On the other hand, x=t seems to relate the space and time coordinates of the same system, so it's really just giving you a path through spacetime x(t) = t. Perhaps you meant to write t' = x? If so, what is x' as a function of x and t?

The other problem is that you really never answered the question about what the physical meaning of this coordinate system is. Nothing forces you to consider the inertial rest frame of a slower-than-light observer to be his "perspective" (it doesn't reflect what he sees visually, for example), but it's useful to do so because the coordinates reflect what he would measure on a system of rulers and clocks at rest relative to himself, and with the clocks synchronized by the Einstein synchronization convention (which ensures that the laws of physics will work the same way in every inertial frame). You haven't provided any explanation whatsoever about why you think the coordinate system you're thinking of should be called the "perspective" of a light beam.

The Lorentz transformations speak to the way bodies with mass move through and interact with space-time.
Lorentz transforms don't speak, they transform. Don't even get me started. Postmodernist pretense and it's kin--my thesis.

That isn't a meaningful coordinate transformation. In a coordinate transformation you label one set of coordinates differently than the other--often using primed and unprimed coordinates like (x,t) for the first coordinate system and (x',t') for the second--and then you show how to determine the coordinates of an event in the second system as a function of the coordinates of the event in the first system. For example, the Lorentz transformation can be written as:

x' = gamma*(x - v*t)
t' = gamma*(t - v*x/c^2)

On the other hand, x=t seems to relate the space and time coordinates of the same system, so it's really just giving you a path through spacetime x(t) = t. Perhaps you meant to write t' = x? If so, what is x' as a function of x and t?
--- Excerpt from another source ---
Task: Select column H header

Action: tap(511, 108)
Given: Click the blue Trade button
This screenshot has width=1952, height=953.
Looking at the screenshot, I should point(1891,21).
The other problem is that you really never answered the question about what the physical meaning of this coordinate system is. Nothing forces you to consider the inertial rest frame of a slower-than-light observer to be his "perspective" (it doesn't reflect what he sees visually, for example), but it's useful to do so because the coordinates reflect what he would measure on a system of rulers and clocks at rest relative to himself, and with the clocks synchronized by the Einstein synchronization convention (which ensures that the laws of physics will work the same way in every inertial frame). You haven't provided any explanation whatsoever about why you think the coordinate system you're thinking of should be called the "perspective" of a light beam.

Sorry, been mixing up arguments from an anti-relativist board I bumped into, so converting from trying to figure out why they are arguing against x' = x-vt based on x' having dual abscissal values in S (huh?), to actual Relativistic concepts is a pain sometimes.

I just called it perspective because it is convention, same with someones rest frame being called their perspective.

As for x=t, I'm just thinking about the spacetime interval as it relates to a beam of light.

The more that I wish to increase my dx'^2, the more I have to decrease my dt'^2 to keep the same spacetime interval as the light beam.